In some embodiments, to improve the computational efficiency of generating an animation, the animation engine 610 can store weight map data (e.g., from the smeared segmentation 214 or the smeared segmentation 218) as texture data that can be directly loaded onto a GPU, and then convert the texture data to vertex data. Typically in skeletal animation, a character model is prepared with the associated bone data already stored on a mesh of the character model. However, generating such a character model on the fly and importing the character model into a 3D scene in real-time can be problematic, because loading a new mesh is computationally intensive for a CPU and can cause the frame rate to stutter. In some embodiments, the same planar mesh is used for every 2.5D character, and bone data is loaded separately as textures. Loading textures into a 3D scene is not computationally intensive as textures can be loaded directly onto the GPU, bypassing the CPU. In such cases, two textures can be created, one for bone indices and one for bone weights. The textures can have the same dimensions in pixels as the dimensions of the vertices of the planar mesh. Further, the textures can be in the RGBA (red, green, blue, alpha) format with 4 channels to hold data for 4 bones per vertex. From the weight map, the data for the top 4 bones affecting each vertex can be extracted and stored onto each pixel in the textures. In a 3D scene, the two textures can be loaded directly into a custom shader that reads the vertex indices and vertex weights from the two textures respectively and computes a blended final vertex position for an animation.

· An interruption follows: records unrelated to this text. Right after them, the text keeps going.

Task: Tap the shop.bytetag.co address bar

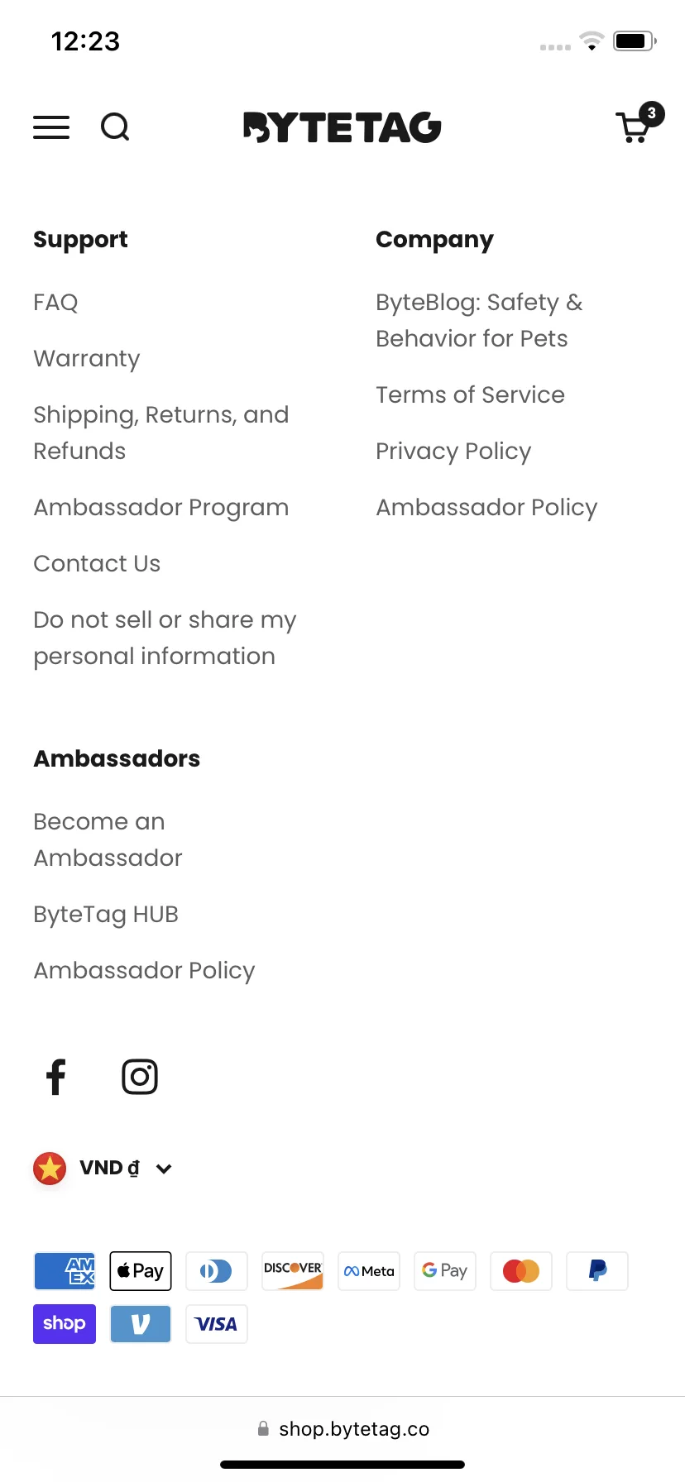Action: (343, 1429)
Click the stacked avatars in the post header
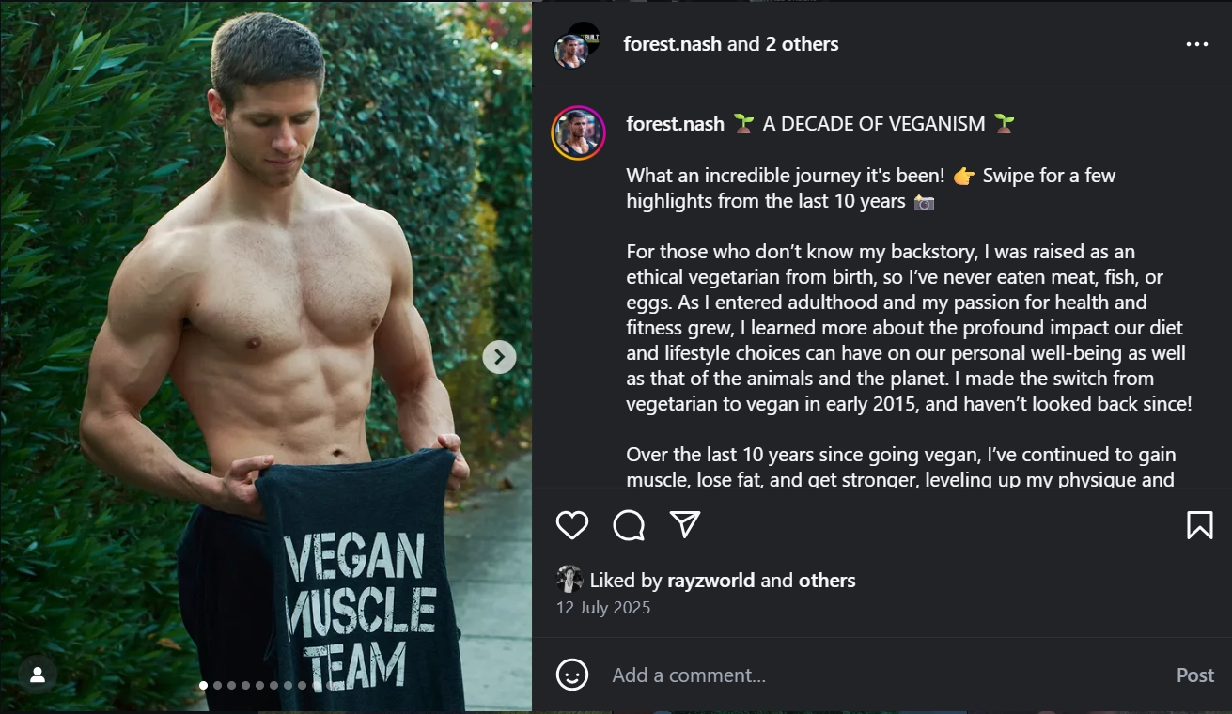This screenshot has width=1232, height=714. (x=576, y=46)
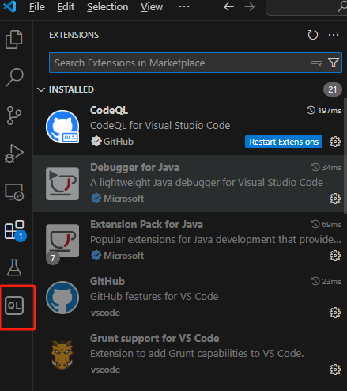Focus the Search Extensions in Marketplace field
Viewport: 347px width, 391px height.
pos(179,63)
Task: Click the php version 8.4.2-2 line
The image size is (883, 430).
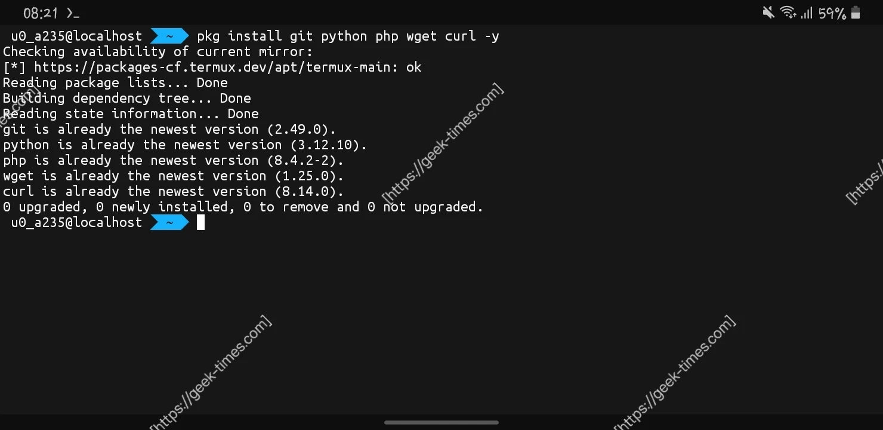Action: [x=173, y=161]
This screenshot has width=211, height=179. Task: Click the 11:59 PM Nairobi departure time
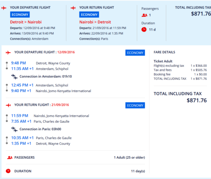point(20,116)
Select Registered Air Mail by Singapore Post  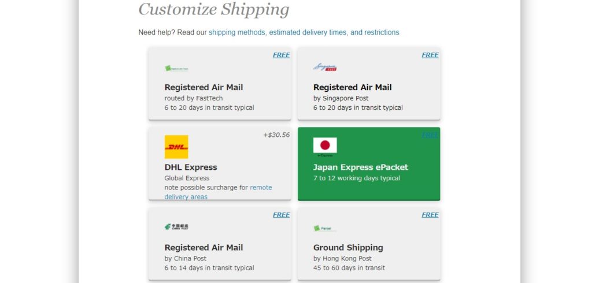(x=369, y=83)

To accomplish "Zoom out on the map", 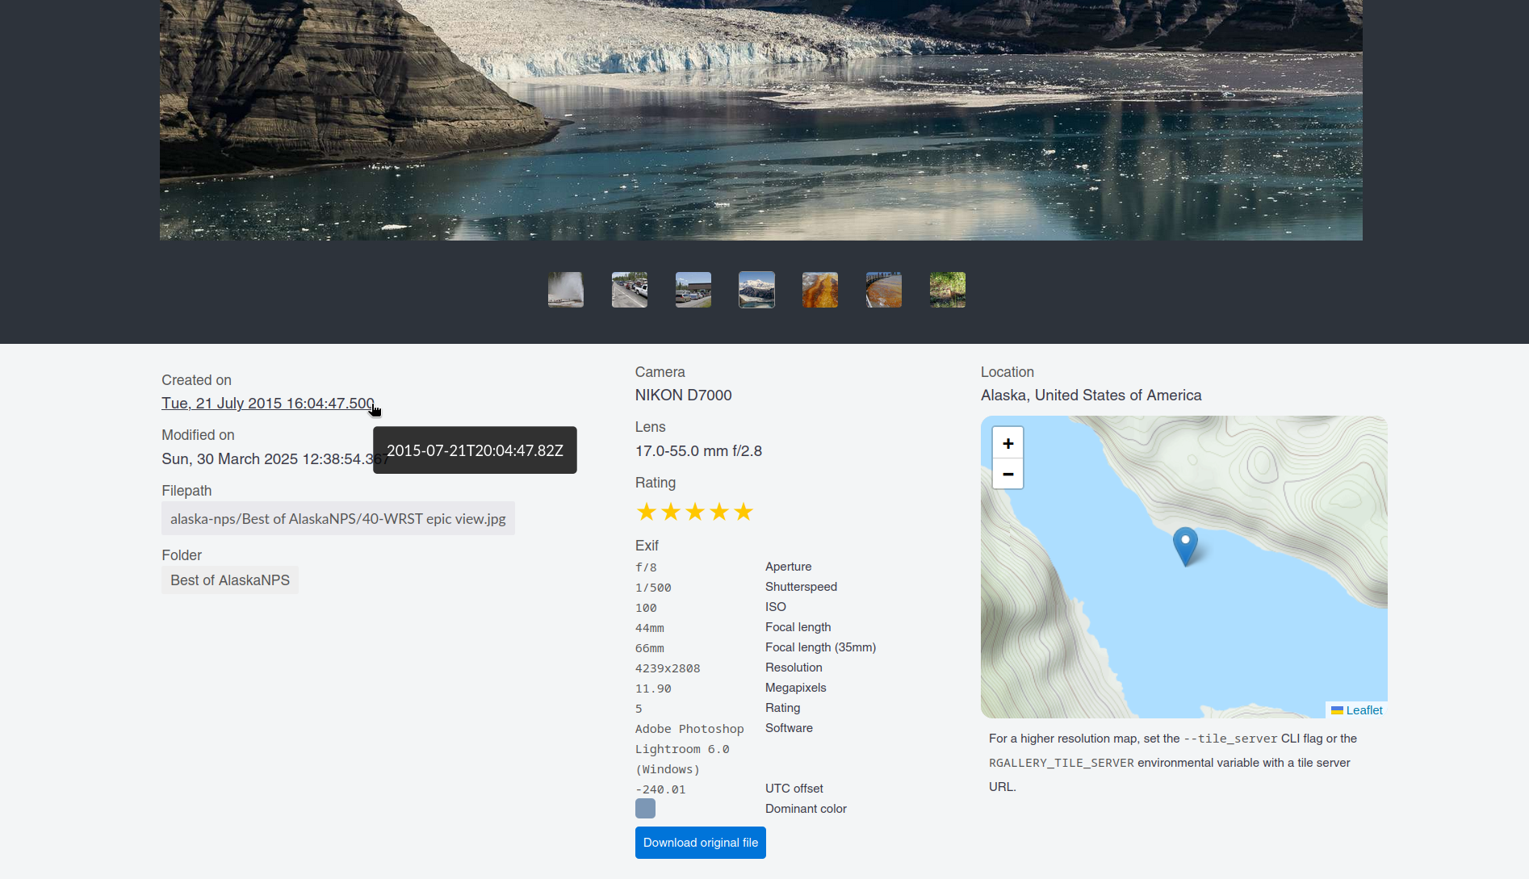I will click(x=1007, y=474).
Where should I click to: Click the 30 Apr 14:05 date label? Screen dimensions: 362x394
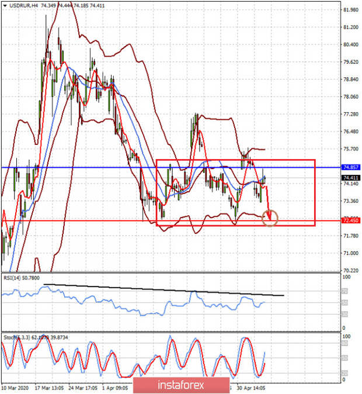pyautogui.click(x=252, y=386)
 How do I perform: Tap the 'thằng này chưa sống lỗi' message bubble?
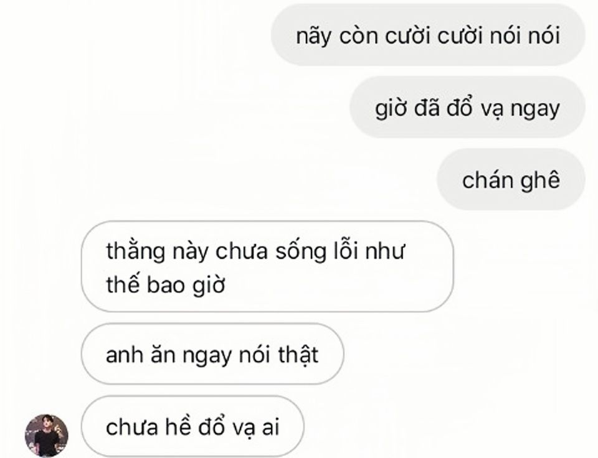[x=267, y=266]
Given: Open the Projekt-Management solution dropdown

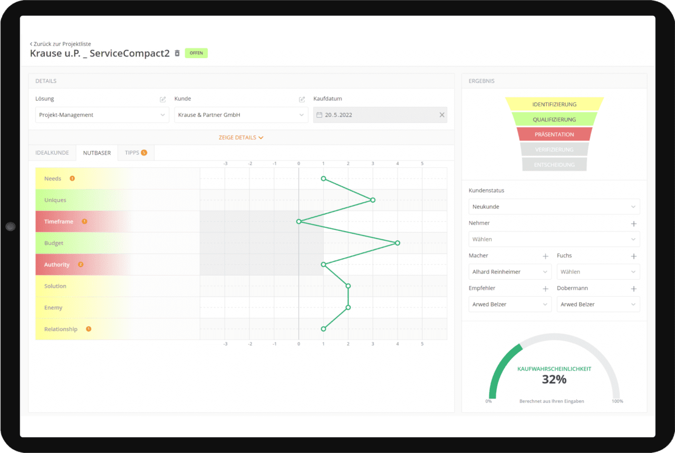Looking at the screenshot, I should coord(102,115).
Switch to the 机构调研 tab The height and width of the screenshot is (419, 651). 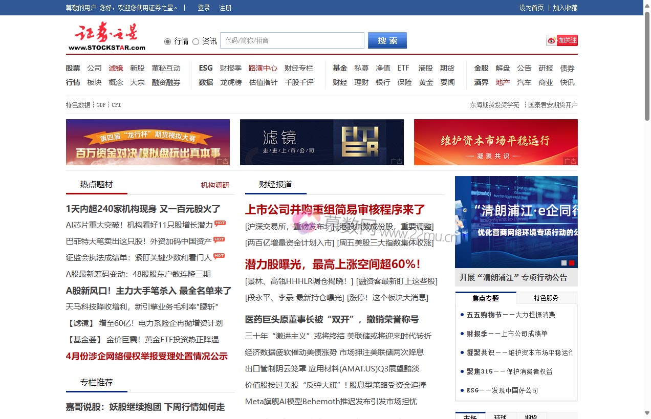tap(215, 185)
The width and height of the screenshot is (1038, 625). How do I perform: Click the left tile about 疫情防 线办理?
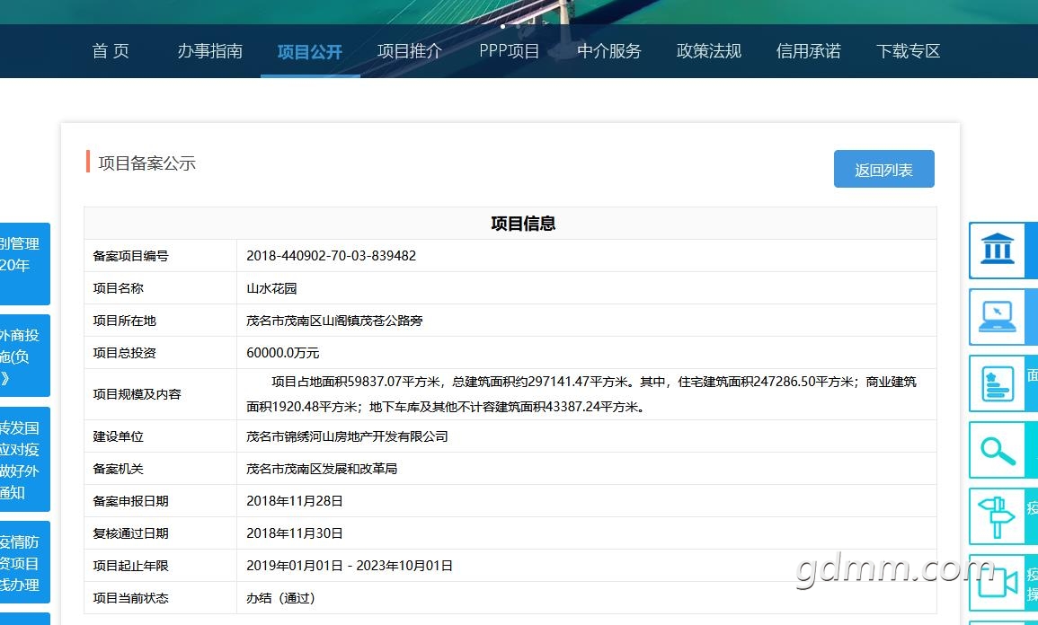(24, 562)
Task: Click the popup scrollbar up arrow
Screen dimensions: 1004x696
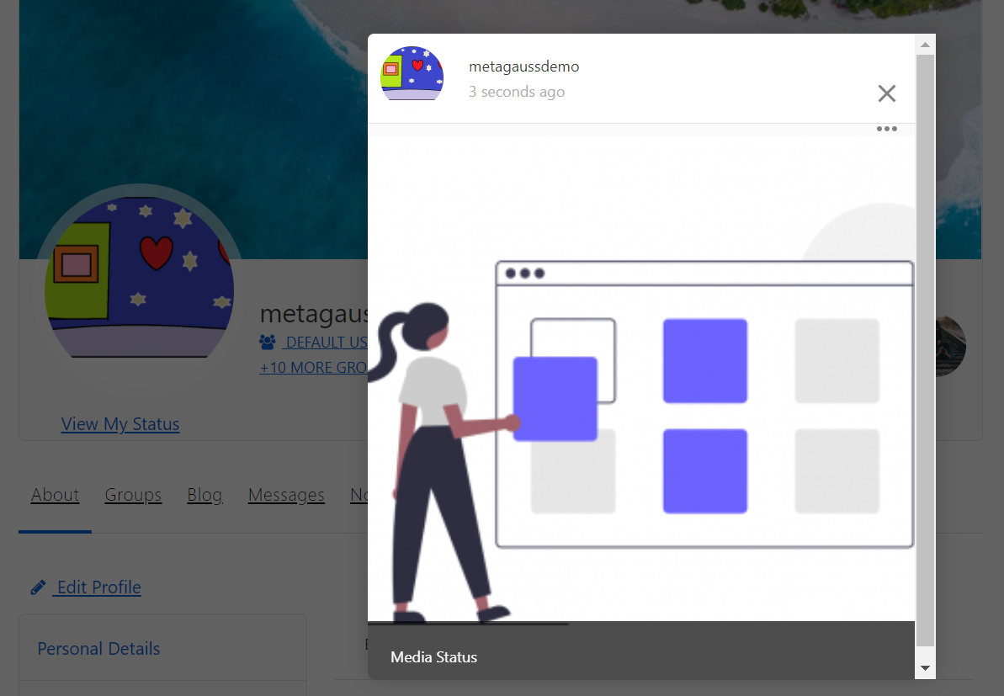Action: pyautogui.click(x=925, y=45)
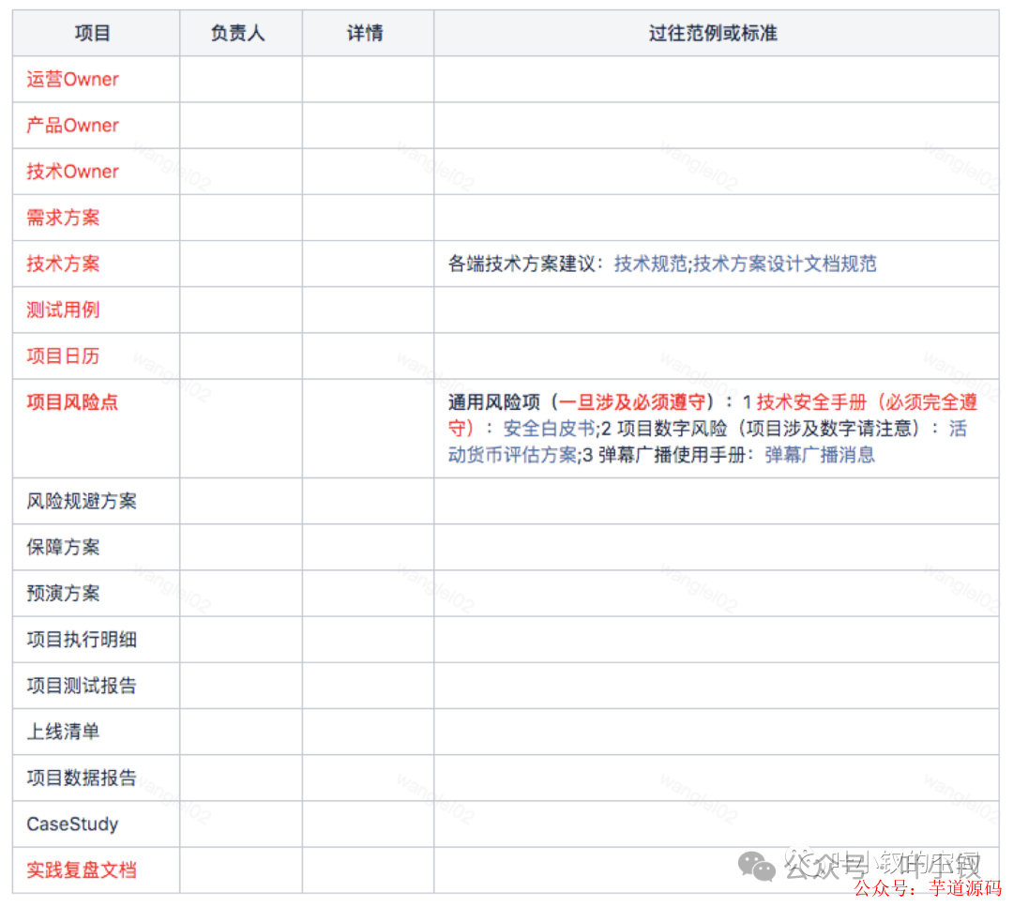
Task: Click the 技术Owner row label
Action: pyautogui.click(x=72, y=171)
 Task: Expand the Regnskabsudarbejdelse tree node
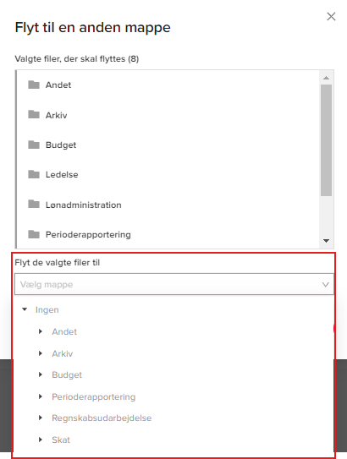41,418
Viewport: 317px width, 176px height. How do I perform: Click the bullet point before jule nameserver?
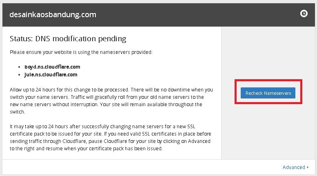pos(20,75)
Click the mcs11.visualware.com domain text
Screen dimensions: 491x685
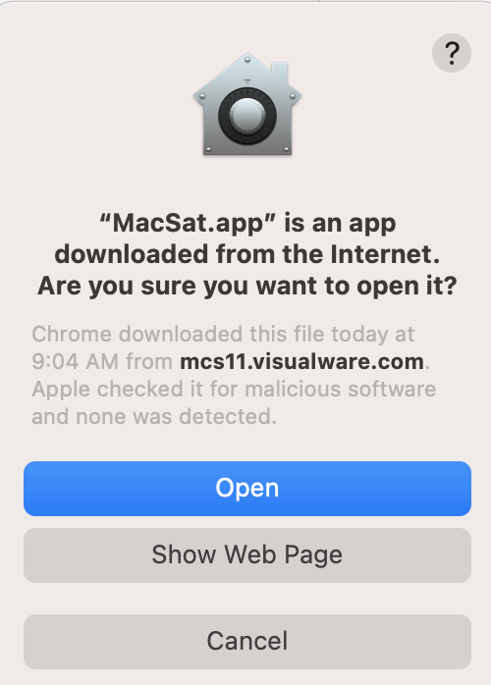click(x=302, y=362)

FIG. 7 sets forth a flow diagram of method steps for generating a character animation, according to various embodiments. Although the method steps are described in conjunction with the system of FIGS. 1-6, persons of ordinary skill in the art will understand that any system configured to perform the method steps, in any order, is within the scope of the present disclosure.

As shown, a method 700 begins at step 702, where the animation application 130 receives a user input. Any suitable user input can be received in some embodiments. For example, the user input can include natural language text describing a character, an image of a character, and/or the like.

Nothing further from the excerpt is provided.